KR101325253B1 - Porous metal foam body - Google Patents

Abstract

A metal foam obtainable by applying at least one layer of molten metal to an open-cell nonmetallic substrate and allowing the molten metal to penetrate into an open cell of the nonmetallic substrate to form a metal foam, wherein the metal component is the open-cell Metal foams that penetrate at least partially into a nonmetal substrate are disclosed. The open-cell metal foam is made in such a way that an open-cell nonmetallic substrate is made to provide molten metal to the substrate, and the molten metal penetrates into the open cell of the open-cell nonmetallic substrate. The metal foams can be used in various fields of art.

Description

Porous metal foam body

The present invention relates to porous metal foams, methods of making such metal foams, and uses thereof.

Metal foams and methods for their preparation are known.
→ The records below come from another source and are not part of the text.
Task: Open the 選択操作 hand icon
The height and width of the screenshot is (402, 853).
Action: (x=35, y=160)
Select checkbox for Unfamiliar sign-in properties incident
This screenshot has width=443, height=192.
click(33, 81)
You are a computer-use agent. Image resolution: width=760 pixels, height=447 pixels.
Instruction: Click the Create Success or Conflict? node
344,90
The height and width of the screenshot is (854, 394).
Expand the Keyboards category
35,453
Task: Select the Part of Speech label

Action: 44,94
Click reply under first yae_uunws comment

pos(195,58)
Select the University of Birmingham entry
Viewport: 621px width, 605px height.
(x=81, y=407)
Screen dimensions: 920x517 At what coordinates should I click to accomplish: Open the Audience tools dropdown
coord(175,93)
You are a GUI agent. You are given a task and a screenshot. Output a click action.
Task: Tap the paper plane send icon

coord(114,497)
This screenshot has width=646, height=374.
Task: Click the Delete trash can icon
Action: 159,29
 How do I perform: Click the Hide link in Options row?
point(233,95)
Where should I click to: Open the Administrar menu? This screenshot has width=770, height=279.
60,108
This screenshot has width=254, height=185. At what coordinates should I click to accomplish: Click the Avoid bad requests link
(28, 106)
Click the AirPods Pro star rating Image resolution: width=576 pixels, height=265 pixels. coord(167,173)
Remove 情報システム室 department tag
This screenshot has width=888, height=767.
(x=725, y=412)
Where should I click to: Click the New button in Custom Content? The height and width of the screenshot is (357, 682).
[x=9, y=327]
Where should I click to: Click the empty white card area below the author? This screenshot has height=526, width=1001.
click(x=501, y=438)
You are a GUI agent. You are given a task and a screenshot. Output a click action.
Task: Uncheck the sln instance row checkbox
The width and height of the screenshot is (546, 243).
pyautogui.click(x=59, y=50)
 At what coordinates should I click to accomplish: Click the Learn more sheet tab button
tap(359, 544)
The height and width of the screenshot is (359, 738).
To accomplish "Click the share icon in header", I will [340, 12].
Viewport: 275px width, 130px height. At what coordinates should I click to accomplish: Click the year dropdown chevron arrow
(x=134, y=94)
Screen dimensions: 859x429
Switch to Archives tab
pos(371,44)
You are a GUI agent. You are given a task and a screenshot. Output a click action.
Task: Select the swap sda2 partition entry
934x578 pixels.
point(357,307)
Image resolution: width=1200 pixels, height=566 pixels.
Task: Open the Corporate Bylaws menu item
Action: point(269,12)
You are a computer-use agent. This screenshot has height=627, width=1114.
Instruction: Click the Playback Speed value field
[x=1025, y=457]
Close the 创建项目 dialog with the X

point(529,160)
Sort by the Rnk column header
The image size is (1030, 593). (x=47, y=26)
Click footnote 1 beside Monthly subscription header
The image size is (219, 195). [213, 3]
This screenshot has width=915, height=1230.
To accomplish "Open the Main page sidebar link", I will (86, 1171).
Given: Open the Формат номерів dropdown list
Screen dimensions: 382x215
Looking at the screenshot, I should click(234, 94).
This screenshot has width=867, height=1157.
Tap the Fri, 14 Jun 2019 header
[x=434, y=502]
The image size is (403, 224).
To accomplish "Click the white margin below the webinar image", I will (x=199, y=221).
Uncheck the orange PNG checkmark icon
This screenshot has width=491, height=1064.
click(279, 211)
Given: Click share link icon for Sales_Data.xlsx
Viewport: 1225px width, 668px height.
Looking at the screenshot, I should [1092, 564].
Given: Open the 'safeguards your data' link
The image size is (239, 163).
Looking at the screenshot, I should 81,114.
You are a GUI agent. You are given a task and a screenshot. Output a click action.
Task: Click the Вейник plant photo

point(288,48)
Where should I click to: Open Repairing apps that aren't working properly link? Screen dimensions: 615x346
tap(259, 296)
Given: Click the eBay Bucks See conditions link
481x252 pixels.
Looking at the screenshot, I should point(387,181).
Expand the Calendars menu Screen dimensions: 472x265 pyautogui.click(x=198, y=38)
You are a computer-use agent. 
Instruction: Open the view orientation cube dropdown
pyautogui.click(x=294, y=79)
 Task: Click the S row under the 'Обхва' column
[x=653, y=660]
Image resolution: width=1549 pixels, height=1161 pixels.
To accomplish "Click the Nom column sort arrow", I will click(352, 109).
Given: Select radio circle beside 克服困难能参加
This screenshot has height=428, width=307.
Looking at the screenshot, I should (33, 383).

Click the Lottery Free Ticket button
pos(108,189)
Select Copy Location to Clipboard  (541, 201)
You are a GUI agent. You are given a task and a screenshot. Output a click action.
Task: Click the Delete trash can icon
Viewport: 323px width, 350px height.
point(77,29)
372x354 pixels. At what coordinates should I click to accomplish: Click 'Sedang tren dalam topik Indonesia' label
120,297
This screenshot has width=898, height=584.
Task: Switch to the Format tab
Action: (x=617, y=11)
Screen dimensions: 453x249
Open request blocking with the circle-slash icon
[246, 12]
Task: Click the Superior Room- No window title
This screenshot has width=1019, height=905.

Accordingly, metal foams are prepared from powder or by melt metalurgy by stirring in a nucleating agent and gas.

DE 102 38 284 A1 discloses a multi-step process in which conductive particles are coated on a non-conductive substrate having a foam structure (eg PU foam) as the basis for subsequent coating by electrodeposition, followed by electrodeposition. . Any material having an open-pore foam structure can be used for the substrate. The substrate is used as a skeleton.

DE-A-100 13 378 discloses a porous ceramic filled with metal. Here, the entire porous cavity is filled with metal rather than merely providing a metal layer on the surface of the pores.

DE-A-35 22 287 discloses open-pore bodies for the filtration and / or catalytic treatment of gases or liquids and methods for their preparation, but these are metallized, such as DE 102 38 284. The pores of the nonmetallic substrate must be prepared for electrodeposition by conductive layers before they can be pointed out because the metal layer according to the above-mentioned publications is applied by electrodeposition.

FR-A-2 679 925 also discloses a method for producing a porous metal structure by triple metallization of the surface of a porous organic substrate.

Metal foams known from the prior art have closed pores so that not all surface areas of the metal foam are accessible or, in the case of open-porous metal foams, can only be manufactured at high cost and at least 2 Metal layers.

It is an object of the present invention to provide metal foams, in particular open-pore metal foams, which can be employed in a wide range of applications, and to provide a process for producing simple and inexpensive metal foams.

This object is achieved by a porous metal foam that can be obtained by applying molten metal to an open-pore nonmetallic substrate and allowing the molten metal to penetrate into the open pores of the nonmetallic substrate to form a metal foam, wherein the Molten metal is deposited on the surface of at least a partial population of the pores to obtain a metallized surface of the pores. In particular, the metal component at least partially penetrates the open-pore nonmetallic substrate.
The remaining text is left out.